■ Dataset entries ■

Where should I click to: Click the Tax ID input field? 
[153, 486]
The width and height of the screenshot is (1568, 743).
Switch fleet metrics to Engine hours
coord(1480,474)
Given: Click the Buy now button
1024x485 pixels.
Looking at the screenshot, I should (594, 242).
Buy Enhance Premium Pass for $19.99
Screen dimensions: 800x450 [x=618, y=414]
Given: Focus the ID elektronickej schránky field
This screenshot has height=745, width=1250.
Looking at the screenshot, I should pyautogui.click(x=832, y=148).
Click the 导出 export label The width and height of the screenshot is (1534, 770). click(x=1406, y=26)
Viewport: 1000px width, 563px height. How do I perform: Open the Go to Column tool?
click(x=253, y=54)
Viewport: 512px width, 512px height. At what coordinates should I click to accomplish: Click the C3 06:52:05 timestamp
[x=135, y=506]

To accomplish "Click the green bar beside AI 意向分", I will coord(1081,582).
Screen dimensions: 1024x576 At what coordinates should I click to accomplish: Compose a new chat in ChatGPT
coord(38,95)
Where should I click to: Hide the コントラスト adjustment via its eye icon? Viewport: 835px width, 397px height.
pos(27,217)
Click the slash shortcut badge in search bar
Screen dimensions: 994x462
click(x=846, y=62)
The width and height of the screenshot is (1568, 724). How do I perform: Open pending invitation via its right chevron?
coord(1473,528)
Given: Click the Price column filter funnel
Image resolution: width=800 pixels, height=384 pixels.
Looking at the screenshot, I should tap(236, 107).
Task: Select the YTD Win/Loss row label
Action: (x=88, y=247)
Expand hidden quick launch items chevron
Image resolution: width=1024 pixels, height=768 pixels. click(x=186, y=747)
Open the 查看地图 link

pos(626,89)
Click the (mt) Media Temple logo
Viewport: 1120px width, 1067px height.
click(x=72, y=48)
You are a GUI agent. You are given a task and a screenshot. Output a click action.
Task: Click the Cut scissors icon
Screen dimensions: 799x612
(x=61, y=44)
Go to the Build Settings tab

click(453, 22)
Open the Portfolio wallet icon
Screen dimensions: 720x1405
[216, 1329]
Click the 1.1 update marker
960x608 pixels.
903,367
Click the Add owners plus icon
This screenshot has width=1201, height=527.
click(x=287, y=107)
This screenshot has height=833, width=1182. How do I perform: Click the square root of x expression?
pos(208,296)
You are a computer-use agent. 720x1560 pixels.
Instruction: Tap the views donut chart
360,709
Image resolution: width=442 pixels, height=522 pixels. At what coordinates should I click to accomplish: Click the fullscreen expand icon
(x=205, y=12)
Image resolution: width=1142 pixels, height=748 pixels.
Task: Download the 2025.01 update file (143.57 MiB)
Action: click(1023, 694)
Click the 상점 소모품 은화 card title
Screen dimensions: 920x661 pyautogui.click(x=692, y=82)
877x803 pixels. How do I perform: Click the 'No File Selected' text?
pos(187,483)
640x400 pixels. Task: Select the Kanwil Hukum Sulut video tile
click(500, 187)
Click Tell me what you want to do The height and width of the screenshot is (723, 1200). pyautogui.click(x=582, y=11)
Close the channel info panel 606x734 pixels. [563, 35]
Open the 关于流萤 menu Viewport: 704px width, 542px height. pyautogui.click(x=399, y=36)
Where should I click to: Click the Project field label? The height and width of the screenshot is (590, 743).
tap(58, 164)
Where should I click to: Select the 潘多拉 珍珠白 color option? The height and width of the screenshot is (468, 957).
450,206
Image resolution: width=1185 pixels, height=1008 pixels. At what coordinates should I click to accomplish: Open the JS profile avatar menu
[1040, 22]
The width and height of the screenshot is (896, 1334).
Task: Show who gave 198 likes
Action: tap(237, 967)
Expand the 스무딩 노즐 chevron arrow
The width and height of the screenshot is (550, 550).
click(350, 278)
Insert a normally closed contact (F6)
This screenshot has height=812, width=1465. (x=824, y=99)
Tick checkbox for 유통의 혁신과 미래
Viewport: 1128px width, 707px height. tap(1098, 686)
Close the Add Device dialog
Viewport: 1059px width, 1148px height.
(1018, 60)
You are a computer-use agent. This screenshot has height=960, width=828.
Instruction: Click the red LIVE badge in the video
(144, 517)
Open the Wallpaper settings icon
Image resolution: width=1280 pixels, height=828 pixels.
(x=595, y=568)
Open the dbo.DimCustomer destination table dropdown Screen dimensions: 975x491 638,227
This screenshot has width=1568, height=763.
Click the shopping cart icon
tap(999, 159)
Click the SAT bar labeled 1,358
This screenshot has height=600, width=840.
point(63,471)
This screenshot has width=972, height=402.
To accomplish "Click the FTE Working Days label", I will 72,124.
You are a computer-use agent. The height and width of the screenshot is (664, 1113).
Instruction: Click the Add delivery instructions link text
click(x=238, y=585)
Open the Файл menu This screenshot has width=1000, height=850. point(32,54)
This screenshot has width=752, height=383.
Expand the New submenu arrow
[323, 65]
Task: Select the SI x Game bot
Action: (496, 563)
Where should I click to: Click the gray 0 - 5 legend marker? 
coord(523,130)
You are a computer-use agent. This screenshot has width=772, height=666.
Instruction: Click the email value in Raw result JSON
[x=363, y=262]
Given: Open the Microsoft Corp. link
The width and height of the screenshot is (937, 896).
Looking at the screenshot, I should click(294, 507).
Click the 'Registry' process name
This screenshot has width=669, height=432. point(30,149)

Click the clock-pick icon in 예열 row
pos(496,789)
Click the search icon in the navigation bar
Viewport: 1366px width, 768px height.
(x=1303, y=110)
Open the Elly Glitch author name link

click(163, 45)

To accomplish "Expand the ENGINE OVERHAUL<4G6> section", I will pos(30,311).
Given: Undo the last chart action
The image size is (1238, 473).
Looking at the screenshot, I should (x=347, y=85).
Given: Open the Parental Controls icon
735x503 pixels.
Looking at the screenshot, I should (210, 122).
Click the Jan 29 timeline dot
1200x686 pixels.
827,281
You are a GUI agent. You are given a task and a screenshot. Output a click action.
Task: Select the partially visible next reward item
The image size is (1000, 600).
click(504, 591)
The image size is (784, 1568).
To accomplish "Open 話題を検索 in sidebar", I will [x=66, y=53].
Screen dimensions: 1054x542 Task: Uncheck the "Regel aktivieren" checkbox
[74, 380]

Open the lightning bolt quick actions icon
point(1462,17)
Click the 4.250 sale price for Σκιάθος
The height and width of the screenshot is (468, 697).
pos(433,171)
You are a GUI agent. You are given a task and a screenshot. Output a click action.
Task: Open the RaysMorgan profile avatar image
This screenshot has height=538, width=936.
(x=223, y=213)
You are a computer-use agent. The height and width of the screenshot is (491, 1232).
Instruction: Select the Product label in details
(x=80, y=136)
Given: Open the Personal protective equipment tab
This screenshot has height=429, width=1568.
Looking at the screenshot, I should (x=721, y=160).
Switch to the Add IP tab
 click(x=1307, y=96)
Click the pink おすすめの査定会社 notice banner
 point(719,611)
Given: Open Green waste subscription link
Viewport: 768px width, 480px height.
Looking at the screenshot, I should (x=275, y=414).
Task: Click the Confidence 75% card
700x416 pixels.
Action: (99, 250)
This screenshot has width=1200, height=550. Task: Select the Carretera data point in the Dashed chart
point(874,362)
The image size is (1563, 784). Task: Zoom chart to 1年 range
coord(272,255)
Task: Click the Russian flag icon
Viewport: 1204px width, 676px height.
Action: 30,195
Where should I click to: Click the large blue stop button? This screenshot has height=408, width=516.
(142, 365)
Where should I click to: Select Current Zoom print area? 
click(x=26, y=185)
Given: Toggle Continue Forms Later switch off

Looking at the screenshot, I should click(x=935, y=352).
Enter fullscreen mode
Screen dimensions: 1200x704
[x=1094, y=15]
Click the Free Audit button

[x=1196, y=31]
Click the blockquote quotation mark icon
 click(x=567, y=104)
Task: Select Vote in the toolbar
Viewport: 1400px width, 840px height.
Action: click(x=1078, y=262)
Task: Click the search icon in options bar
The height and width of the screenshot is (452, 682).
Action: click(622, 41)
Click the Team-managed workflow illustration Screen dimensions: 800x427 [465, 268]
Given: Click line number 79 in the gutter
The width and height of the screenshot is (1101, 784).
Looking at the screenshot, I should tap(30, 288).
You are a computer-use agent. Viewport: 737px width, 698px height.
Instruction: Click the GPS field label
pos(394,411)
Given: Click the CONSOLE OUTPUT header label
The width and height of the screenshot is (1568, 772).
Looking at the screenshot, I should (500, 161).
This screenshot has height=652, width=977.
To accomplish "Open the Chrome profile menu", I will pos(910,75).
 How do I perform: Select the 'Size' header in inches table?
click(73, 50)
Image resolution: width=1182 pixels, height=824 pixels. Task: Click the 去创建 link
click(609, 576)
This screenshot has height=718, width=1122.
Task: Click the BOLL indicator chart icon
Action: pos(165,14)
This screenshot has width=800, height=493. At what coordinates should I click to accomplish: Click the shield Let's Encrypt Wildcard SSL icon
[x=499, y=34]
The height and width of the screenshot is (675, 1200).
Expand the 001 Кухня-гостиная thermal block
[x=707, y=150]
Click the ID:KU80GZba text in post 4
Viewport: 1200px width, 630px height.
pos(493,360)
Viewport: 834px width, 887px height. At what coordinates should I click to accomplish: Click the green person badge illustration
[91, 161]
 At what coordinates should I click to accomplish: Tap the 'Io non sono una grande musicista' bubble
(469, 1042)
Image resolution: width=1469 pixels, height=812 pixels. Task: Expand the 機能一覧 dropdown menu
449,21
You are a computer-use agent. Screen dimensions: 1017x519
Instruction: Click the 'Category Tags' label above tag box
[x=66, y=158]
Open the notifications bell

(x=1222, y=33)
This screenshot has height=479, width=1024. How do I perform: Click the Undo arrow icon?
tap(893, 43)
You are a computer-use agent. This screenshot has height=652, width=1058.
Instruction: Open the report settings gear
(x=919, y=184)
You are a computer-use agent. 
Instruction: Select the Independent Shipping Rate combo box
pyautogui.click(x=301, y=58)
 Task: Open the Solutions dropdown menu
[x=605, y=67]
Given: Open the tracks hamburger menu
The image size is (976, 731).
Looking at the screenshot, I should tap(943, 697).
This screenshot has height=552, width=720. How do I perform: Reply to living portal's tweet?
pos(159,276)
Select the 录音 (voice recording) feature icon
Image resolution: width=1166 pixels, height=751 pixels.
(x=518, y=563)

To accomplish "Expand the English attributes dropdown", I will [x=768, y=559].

■ Exercise objective ■
Repeat the records above line by line, from the first line through the line that contains "Task: Click the Cut scissors icon".

■ Problem solution ■
Where should I click to: Click the Tax ID input field? 
[153, 486]
The width and height of the screenshot is (1568, 743).
Switch fleet metrics to Engine hours
coord(1480,474)
Given: Click the Buy now button
1024x485 pixels.
Looking at the screenshot, I should (594, 242).
Buy Enhance Premium Pass for $19.99
Screen dimensions: 800x450 [x=618, y=414]
Given: Focus the ID elektronickej schránky field
This screenshot has height=745, width=1250.
Looking at the screenshot, I should pyautogui.click(x=832, y=148).
Click the 导出 export label The width and height of the screenshot is (1534, 770). click(x=1406, y=26)
Viewport: 1000px width, 563px height. How do I perform: Open the Go to Column tool?
click(x=253, y=54)
Viewport: 512px width, 512px height. At what coordinates should I click to accomplish: Click the C3 06:52:05 timestamp
[x=135, y=506]

To accomplish "Click the green bar beside AI 意向分", I will coord(1081,582).
Screen dimensions: 1024x576 At what coordinates should I click to accomplish: Compose a new chat in ChatGPT
coord(38,95)
Where should I click to: Hide the コントラスト adjustment via its eye icon? Viewport: 835px width, 397px height.
pos(27,217)
Click the slash shortcut badge in search bar
Screen dimensions: 994x462
click(x=846, y=62)
The width and height of the screenshot is (1568, 724). How do I perform: Open pending invitation via its right chevron?
coord(1473,528)
Given: Click the Price column filter funnel
Image resolution: width=800 pixels, height=384 pixels.
Looking at the screenshot, I should tap(236, 107).
Task: Select the YTD Win/Loss row label
Action: (x=88, y=247)
Expand hidden quick launch items chevron
Image resolution: width=1024 pixels, height=768 pixels. click(x=186, y=747)
Open the 查看地图 link

pos(626,89)
Click the (mt) Media Temple logo
Viewport: 1120px width, 1067px height.
click(x=72, y=48)
You are a GUI agent. You are given a task and a screenshot. Output a click action.
Task: Click the Cut scissors icon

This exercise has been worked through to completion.